Extracted records:

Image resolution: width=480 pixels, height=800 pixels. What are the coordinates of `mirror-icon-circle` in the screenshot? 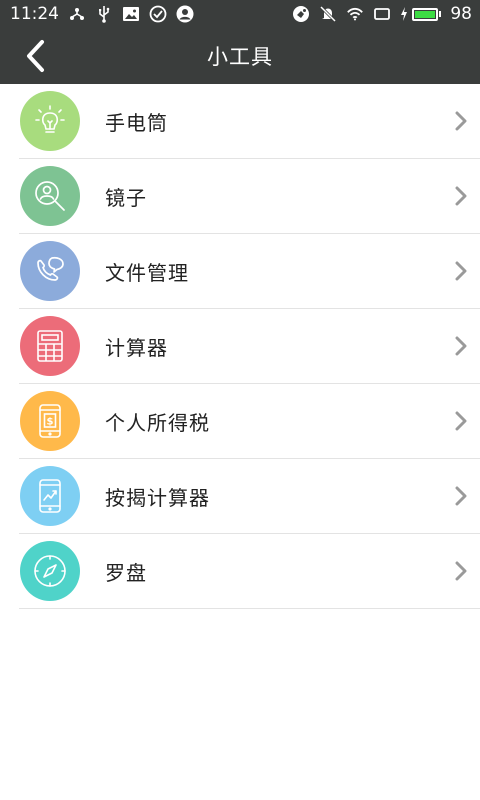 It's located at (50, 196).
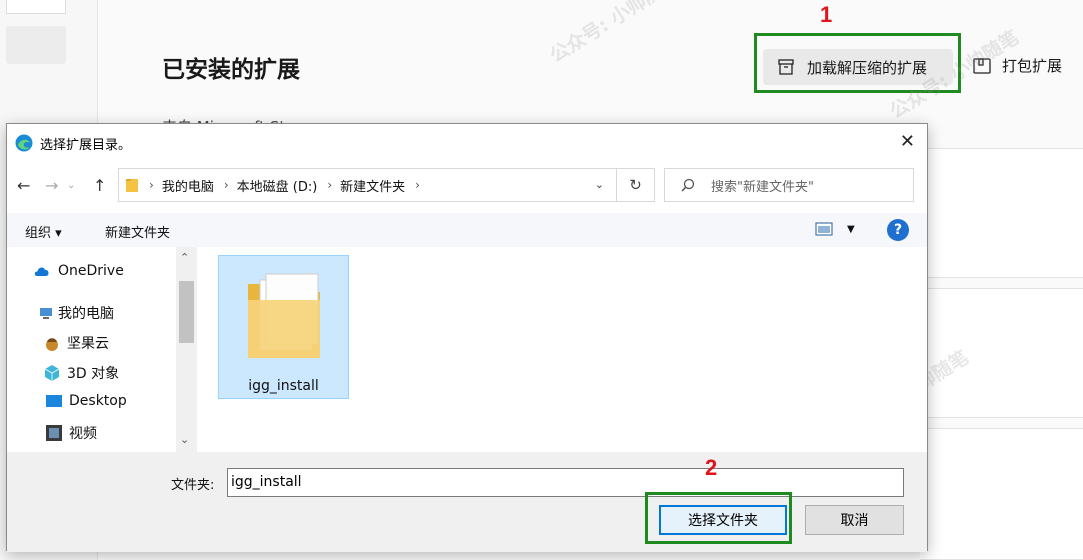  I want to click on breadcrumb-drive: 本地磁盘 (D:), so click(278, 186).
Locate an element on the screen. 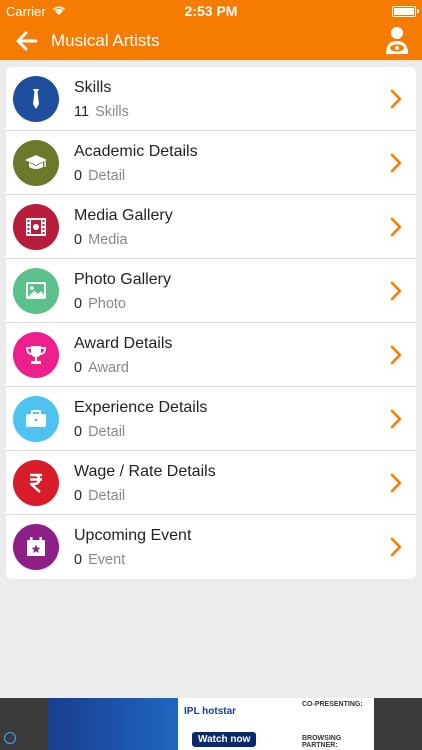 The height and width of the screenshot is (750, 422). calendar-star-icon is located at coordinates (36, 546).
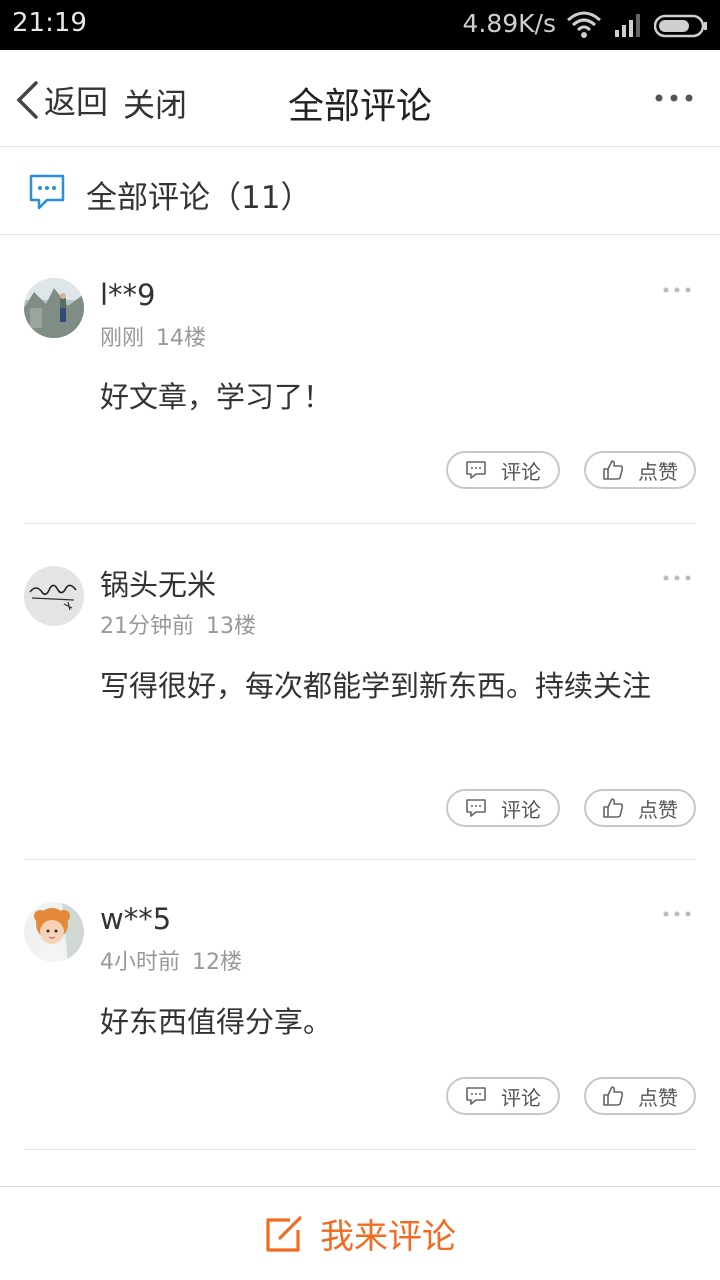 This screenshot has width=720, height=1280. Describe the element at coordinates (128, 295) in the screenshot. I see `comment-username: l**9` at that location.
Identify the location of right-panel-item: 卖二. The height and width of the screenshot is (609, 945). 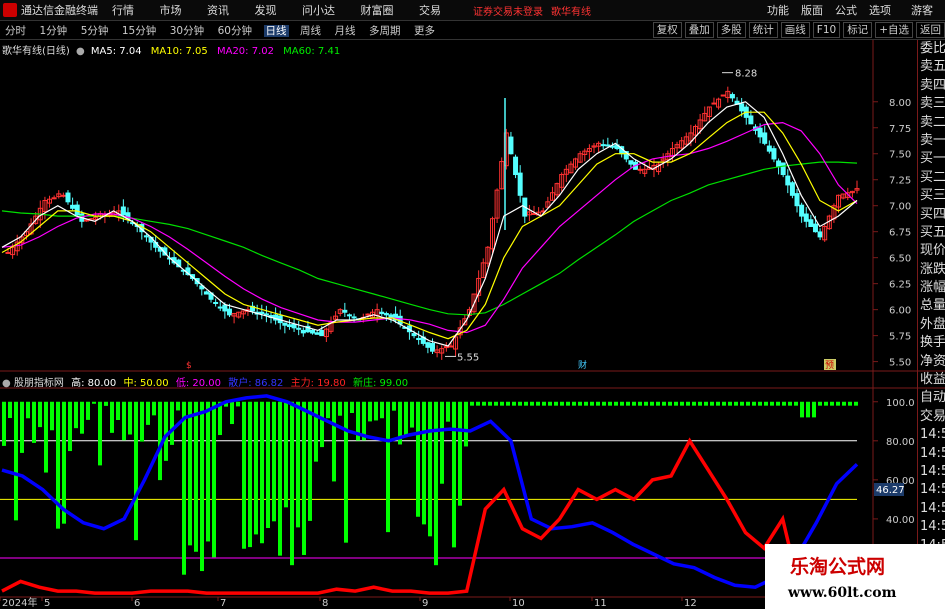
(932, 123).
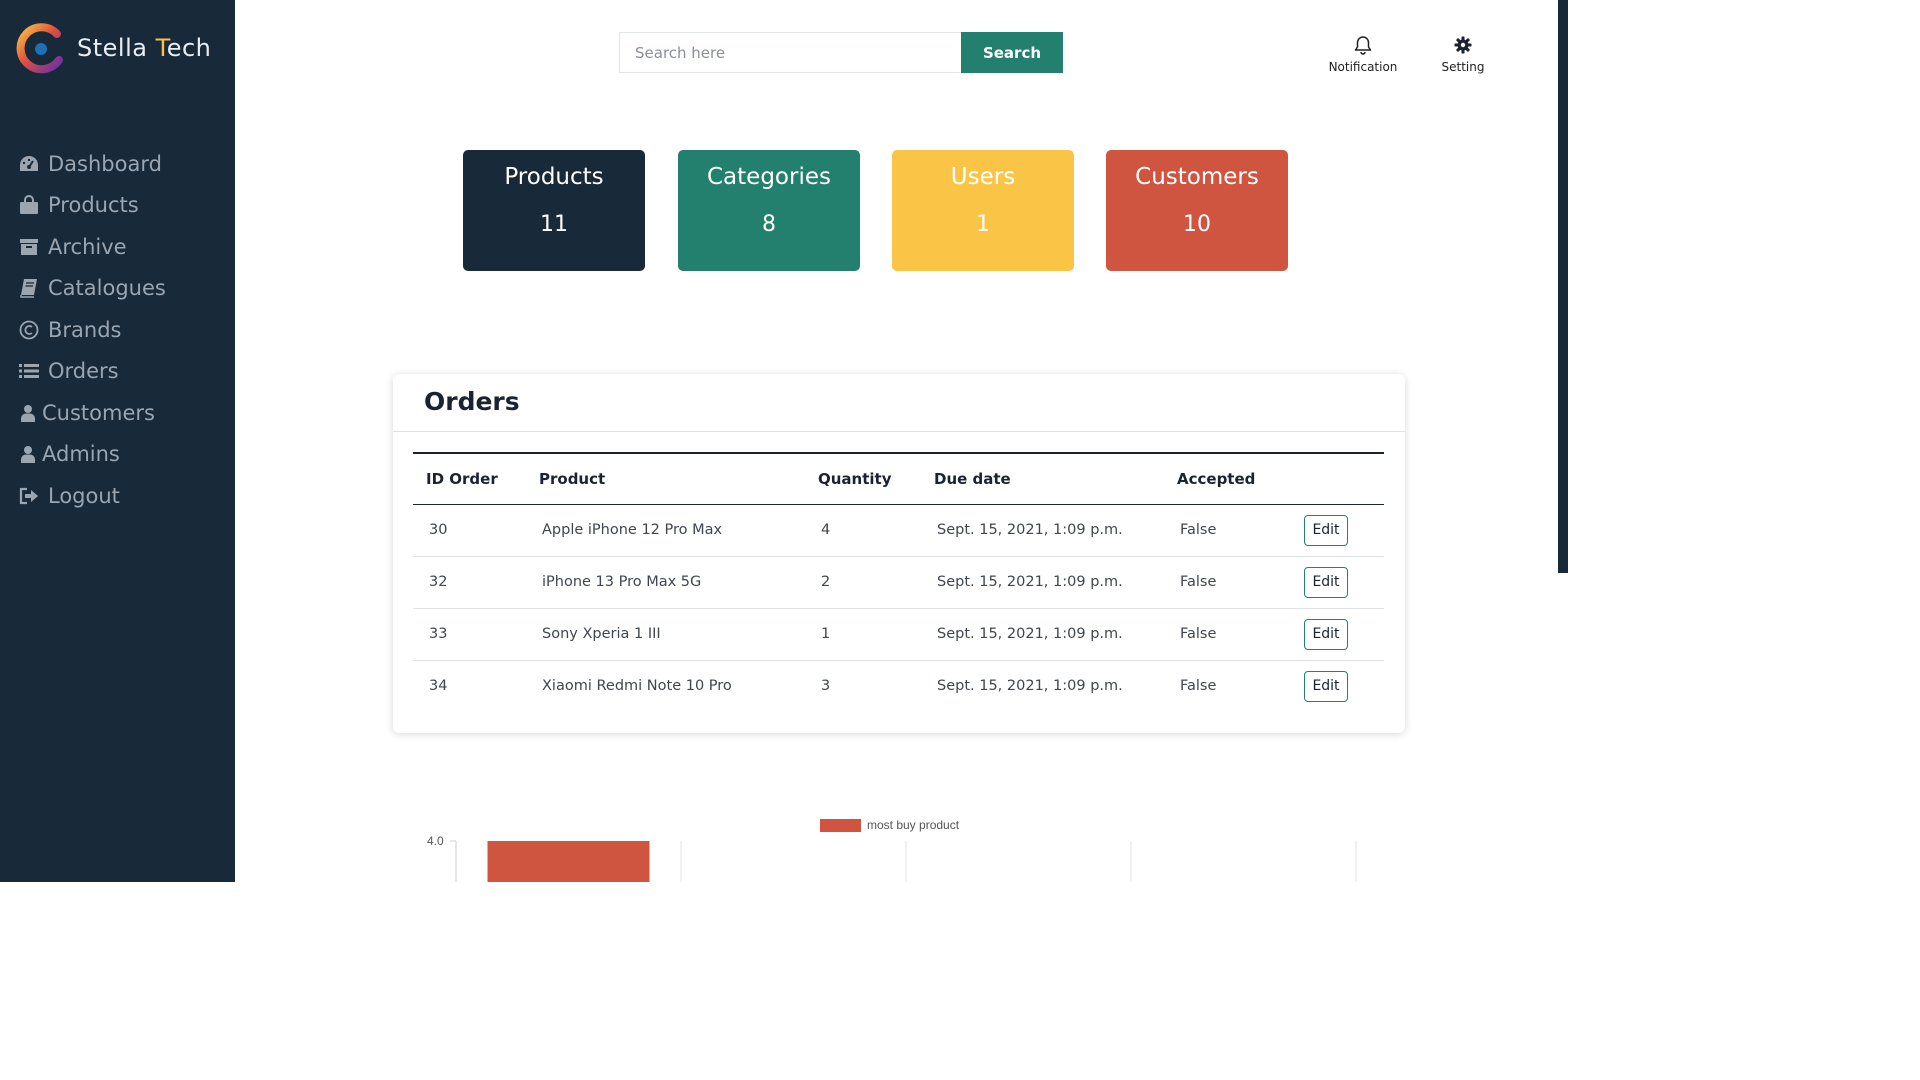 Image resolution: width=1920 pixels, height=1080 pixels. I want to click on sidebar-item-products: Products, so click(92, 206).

Task to complete:
Copy out the records word for word, starting with the line that contains "Identify the location" and continuing through the end of the records, with the pictures left out.

Written response:
Identify the location of right-panel-item: 卖二. The height and width of the screenshot is (609, 945). 
(932, 123).
 Image resolution: width=1920 pixels, height=1080 pixels. I want to click on sidebar-item-products: Products, so click(92, 206).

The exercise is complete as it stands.